Das stimmt. Man hat in Israel nie daran gedacht, den Palästinensern die Staatsbürgerschaft anzubieten, aber es gibt Stimmen gerade auch auf palästinensischer Seite, die sagen: Lassen wir das doch mit dem eigenen Staat und warten wir ab. Die israelische Hegemonie wird sich nicht ewig halten können und dann werden wir irgendwann, wenn die Juden in der Minderheit sind, das Ganze übernehmen. Das ist wohl der springende Punkt, wo auch die Rechte aufwacht und nervös wird.

Die jüdischen Siedler zeigen mit ihrem Plan der Kantonisierung, dass es durchaus einen Weg gibt, Groß-Israel zu halten und trotzdem jüdisch-demokratisch zu sein.

Dieser Plan wird auch von vielen Likud-Mitgliedern getragen. Aber diese Leute begreifen nicht, dass es außer Israel und Palästina noch eine Welt gibt. Olmert weiß, wie wichtig der Außenhandel und die Beziehungen auch zu Europa sind. Eine Kantonisierung würde von der globalen Öffentlichkeit nicht getragen werden und übrigens auch nicht von einer israelischen Mehrheit.
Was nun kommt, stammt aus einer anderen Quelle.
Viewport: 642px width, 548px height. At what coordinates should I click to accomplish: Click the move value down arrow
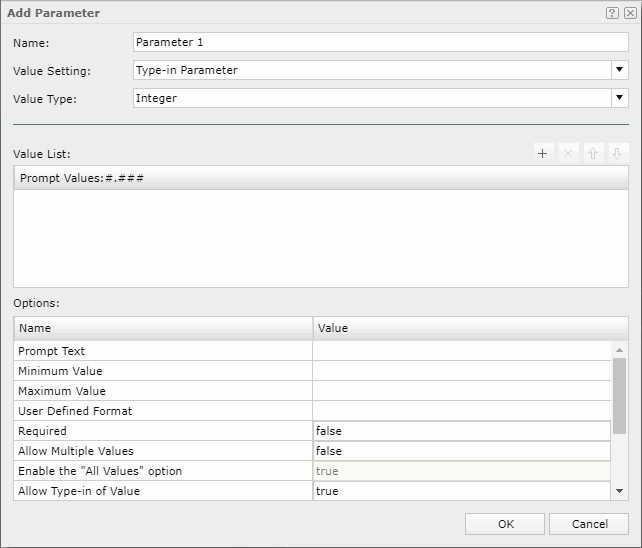(x=617, y=154)
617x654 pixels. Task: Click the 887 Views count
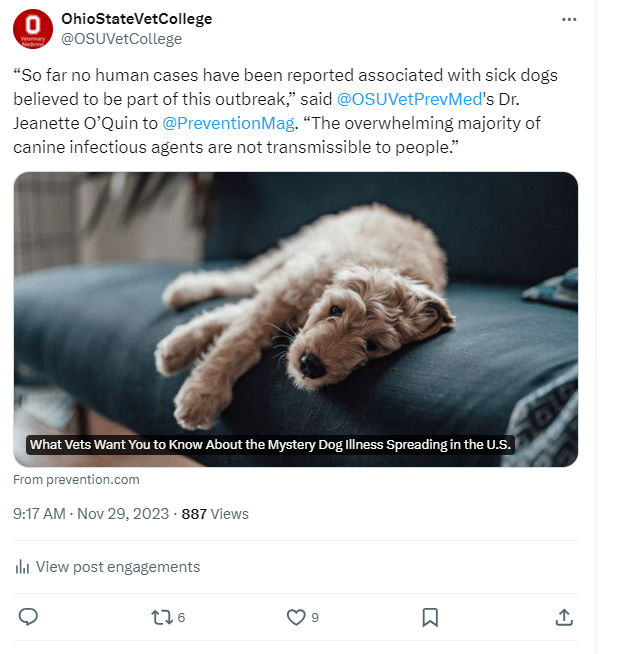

Dann hat Olmerts plötzliches Umdenken auch etwas mit der internationalen öffentlichen Meinung zu tun?

Man spürt hier in Israel zunehmend den Gegenwind. Man kann dagegen den sicher bisweilen berechtigten Antisemitismus-Vorwurf erheben. Aber das israelisch-zionistische Projekt war auch ein Normalisierungsprozess. Das Gefühl, dass man wieder im Ghetto sitzt – das wollen viele Israelis einfach nicht mehr.

Israel wird also von der Demografie und der globalen Gemeinschaft zum Frieden gezwungen?

Unsere Wirtschaft steht kurz vor dem Zusammenbruch. Die Arbeitslosigkeit wächst, der Mittelstand bricht weg. Viel ist von dem Wohlfahrtsstaat nicht mehr übrig. Wir brauchen den Frieden.

Olmert will nun den einseitigen Rückzug der israelischen Armee. Wie viel taugt ein Frieden ohne Abkommen?

Ich hätte den Frieden auch lieber multilateral. Aber das scheint mir unmöglich zu sein. Man muss sich nur einmal die „Genfer Initiative“ ansehen, den Entwurf zu einem Friedensvertrag, der in Europa so groß gefeiert wird. Für Israel wäre das gar kein besonders guter Vertrag.

Warum nicht?

Es fehlt die Anerkennung Israels als zionistisches Projekt.

Der Entwurf spricht von einer nationalen Heimat für das jüdische Volk.

Das ist mir nicht genug.

Was denn noch?

Dass Israel ein jüdischer Staat ist. Aber gut, ich hätte auch ohne das leben können. Die „Genfer Initiative“ geht weit über alle bisherigen Angebote hinaus – und trotzdem wird der Vertrag von den Extremisten der anderen Seite als Verrat angesehen.

Sollte man den Palästinensern, die die „Genfer Initiative“ unterzeichnet haben, nicht wenigstens die Chance einräumen, die palästinensische Öffentlichkeit zu überzeugen?

Israels Rechte war im Zugzwang, sie wollte die politische Initiative zurückgewinnen. In den letzten Wochen ging es nur noch um Beilin und Genf. Die „APO“ betrieb die Friedens- und Außenpolitik. Wenn Olmert nun von einem einseitigen Rückzug spricht, heißt das nicht, dass das morgen passiert. Vor den Wahlen in den USA im November 2004 wird hier keiner einseitig abziehen. Was jetzt passiert, ist ein Diskurswechsel. Es wird eine neue Runde von symbolischer Politik eingeleitet.

Jitzhak Rabin wurde ermordet, weil er ein kleines, aber jüdisches Israel verfolgte. Ist es nicht furchtbar ungerecht, wenn der Likud den Frieden macht, für den die Arbeitspartei einen so hohen Preis bezahlen musste?

Was soll ich sagen? Ja, stimmt. Aber wenn man realpolitisch denkt, weiß man, dass solche Entscheidungen nur vom Likud getragen werden können.

Sie sind Soziologe. Erklären Sie, was hier passiert.

Es geht hier um eine existenzielle Entscheidung, die von der Mehrheit der Bevölkerung getragen werden muss. Das passiert nur, wenn der Likud darüber entscheidet, denn er wird von der Arbeitspartei unterstützt werden. Das kann mir gefallen oder nicht. Aber wichtig ist, dass wir hier zu Kompromissen kommen. Wer hinterher den Nobelpreis bekommt, ist vergleichsweise unwichtig.